At the same time, farmworkers living in the U.S. have seen their wages stagnate. It is not unusual to see workers living in cars and under trees at harvest time. Legal cases document the replacement of resident farmworkers by H2-A workers. This is not legal, but only 26 out of over eleven thousand growers were temporarily suspended from the program last year for violations. Already in states like Georgia and Washington more than a quarter of all farm jobs are now filled by growers bringing in contract labor, and the number is rising quickly.
Over 90 percent of all farmworkers living in the U.S. are immigrants, and half are undocumented. Yet there is no way for those without papers to gain legal status. The largest agricultural employers have responded to demands for legalization with the Farm Workforce Modernization Act. It sets up the conditions for enormous growth in the H2-A program, and would likely lead to half the farm labor workforce in the U.S. laboring under H2-A visas within a few years. The bill will prohibit undocumented workers from working in agriculture, while implementing a restrictive and complex process in which some undocumented farmworkers could apply for legal status.

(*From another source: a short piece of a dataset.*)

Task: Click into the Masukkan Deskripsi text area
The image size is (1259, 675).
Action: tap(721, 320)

Instead of competing for domestic workers by raising wages, growers want H2-A workers whose wages stay only slightly above the legal minimum. This system then places workers with H-2A visas into competition with a domestic labor force, depressing the wages of all farmworkers.

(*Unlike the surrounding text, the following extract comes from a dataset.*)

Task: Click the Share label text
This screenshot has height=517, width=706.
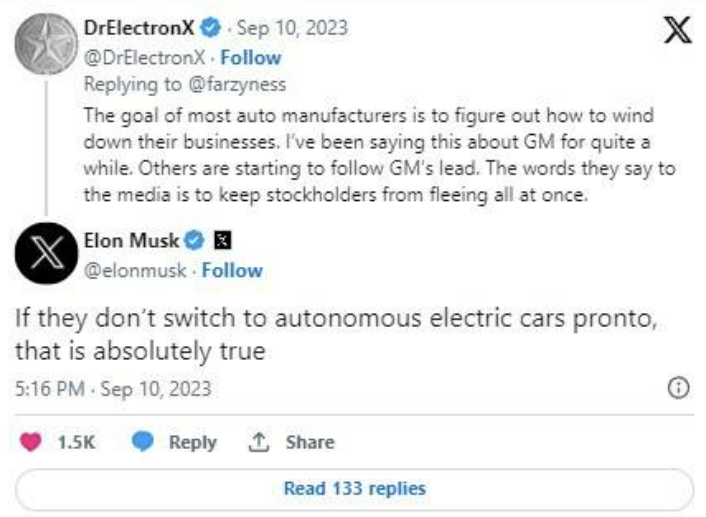Action: pyautogui.click(x=310, y=442)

For farmworkers trying to organize and change conditions, the H2-A program creates enormous obstacles. When H-2A workers themselves try to change exploitative conditions, employers can terminate their employment and end their legal visa status, in effect deporting them. Workers are then legally blacklisted, preventing their recruitment to work in future seasons. Farmworkers living in the U.S., thinking about organizing or going on strike, have to consider the risk of being replaced.
Meanwhile, farmworkers who have visas or are citizens can't reunite their families here in the U.S. A mother who wants to bring her married daughter or son from Mexico City or Manila must wait over two decades because the family preference system has been starved for visas. Meanwhile the H2-A program grows exponentially.
The time has come to do what Chavez and Galarza advocated, and won, half a century ago. The H2-A program must be ended. Family reunification visas should be made available to the families that need them. People brought by their families to the U.S. will need work, and growers can hire them and others by raising wages and bargaining with farmworker unions.
Many people in Mexico need work in the U.S. as well. Making permanent visas available that are not tied to work status, while prohibiting recruitment by employers and contractors, allows people to cross the border and settle here with families. Growers needing their labor can pay higher wages to make farm labor jobs attractive.
High-wages and secure jobs for farmworkers can only come by discarding the old deportation/guestworker model, and instead supporting families with legalization, family-based visas, and unions and labor rights.
David Bacon is a California journalist covering farm labor and immigration. His latest book is In the Fields of the North (University of California, 2017).
Anuradha Mittal is the executive director of the Oakland Institute.
This oped is based on a report on the H2-A program from the Oakland Institute, "DIGNITY OR EXPLOITATION - WHAT FUTURE FOR FARMWORKER FAMILIES IN THE UNITED STATES?"